6) A indústria de fundos de investimento, mormente aqueles voltados para proteção do dinheiro dos efeitos inflacionários (principalmente os fundos de commodities) apresentou expressivo crescimento, gerando fortes receitas de taxas de administração para os conglomerados financeiros, principalmente aqueles de características varejistas, dotados de grande número de agências.
Os próprios bancos direcionaram grande parte dos recursos de seus clientes para tais fundos, objetivando contornar a necessidade de recolher compulsórios sobre os depósitos.
Dignos de registro, foram ainda:
1) No mercado de capitais doméstico, fora as operações já mencionadas, envolvendo debêntures de empresas de arrendamento mercantil, o mercado primário de ações e debêntures foi muito pouco ativo, não gerando, portanto, receitas muito expressivas para os bancos.
Diversas operações de grande porte, envolvendo enormes ``global offers" de ações, que seriam feitas aqui e no exterior, foram adiadas em função da situação dos mercados acionários latino-americanos;
2) A receita decorrente de prestação de serviços, exceto as geradas por fundos de investimento, não demonstraram um crescimento significativo no semestre em tela, em virtude da acirrada competição entre os bancos; e
3) O grande fator negativo do período, que contribuiu para reduzir os lucros, foi a necessidade de fortes provisionamentos para fazer frente aos créditos duvidosos.
Assim como ocorreu em 1987, ano subsequente ao do Plano Cruzado, em 1995 a grande maioria dos conglomerados viu crescer sobremaneira a inadimplência dos devedores.
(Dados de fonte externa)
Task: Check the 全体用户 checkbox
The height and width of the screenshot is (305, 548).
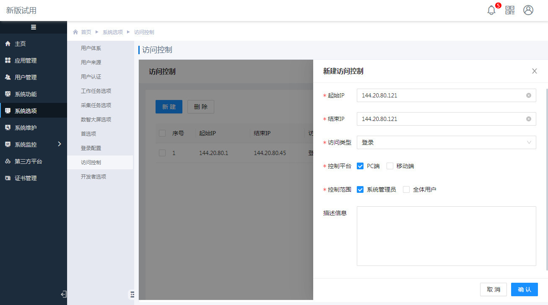Action: click(406, 189)
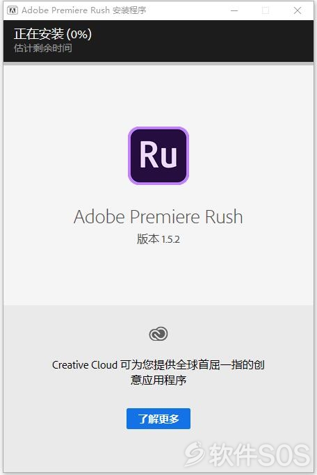Minimize the installer window
The height and width of the screenshot is (475, 317).
click(234, 10)

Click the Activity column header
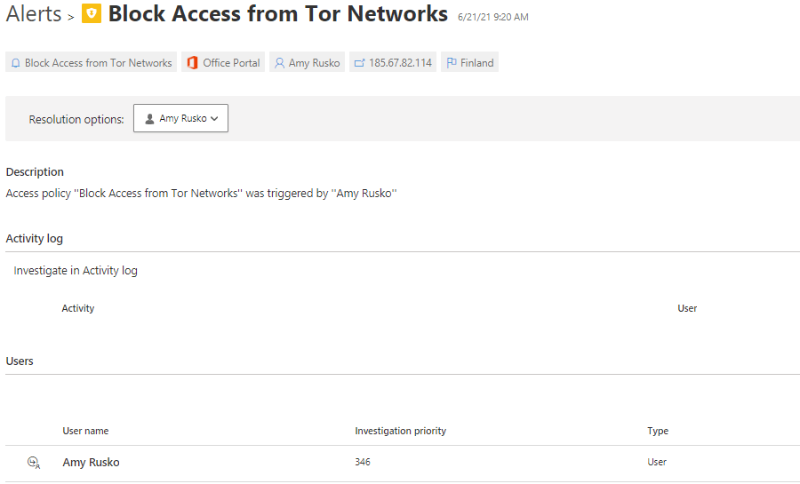(78, 308)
Na esteira dos grandes crescimentos verificados nas carteiras de empréstimos em 1994, no corrente exercício registrou-se um nível recorde de número de concordatas.
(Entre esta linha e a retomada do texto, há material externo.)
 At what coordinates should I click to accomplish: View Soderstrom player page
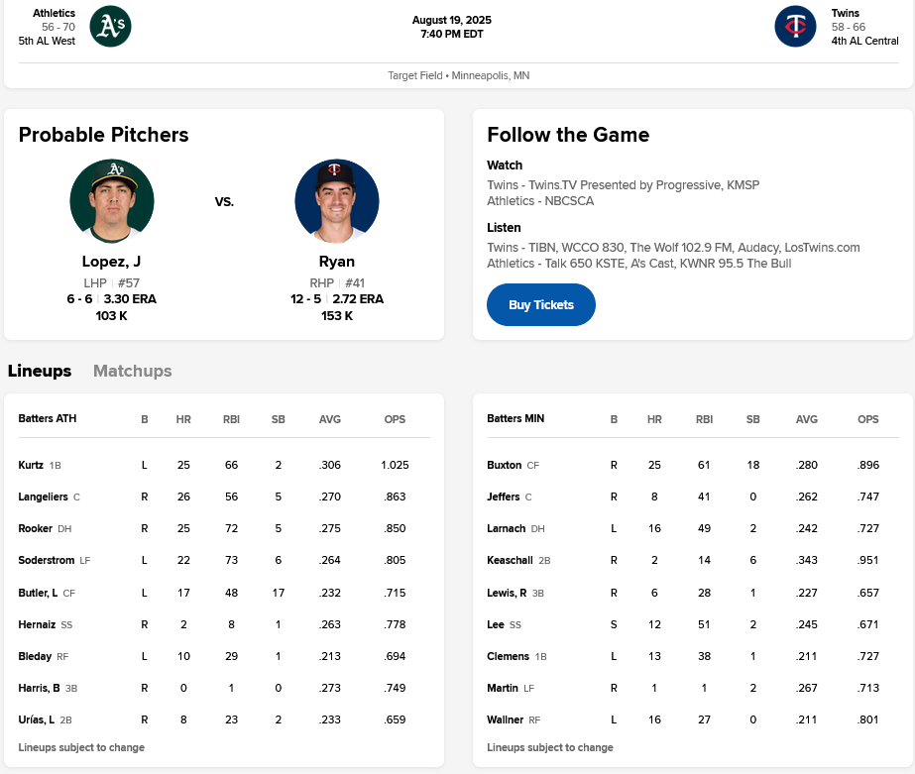click(46, 560)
Notou-se um avanço importante no que concerne ao chamado índice de eficiência dos bancos, que traduz a relação entre despesas operacionais (de pessoal e administrativas) e a receita de intermediação financeira, taxas e comissões sobre serviços.
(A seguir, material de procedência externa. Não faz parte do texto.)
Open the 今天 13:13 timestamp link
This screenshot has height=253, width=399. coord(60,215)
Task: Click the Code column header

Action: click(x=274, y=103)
Ano a ano, os grupos financeiros brasileiros vêm mostrando avanços na produtividade, embora ainda estejam atrás de seus congêneres dos países desenvolvidos.
Vale ainda mencionar que o nível de alavancagem dos bancos brasileiros é baixo, comparativamente aos padrões do exterior. Essa média no exterior é de dez a 15 vezes o patrimônio líquido, enquanto no Brasil, o total de créditos sobre os recursos não exigíveis, em geral, não ultrapassa sete vezes.
Mesmo tendo aumentado, os ativos não performantes sobre o total dos ativos não chegaram a comprometer a saúde do sistema financeiro, representando um percentual mais reduzido do que os observados em outros países emergentes em que tivemos sobressaltos no sistema financeiro.
De qualquer forma, a manutenção de taxas de juros elevadas, com decréscimo da atividade econômica, poderá causar uma deterioração desse quadro. Estamos convencidos que nossas autoridades monetárias estão atentas e têm os instrumentos para manter sob controle a saúde do sistema.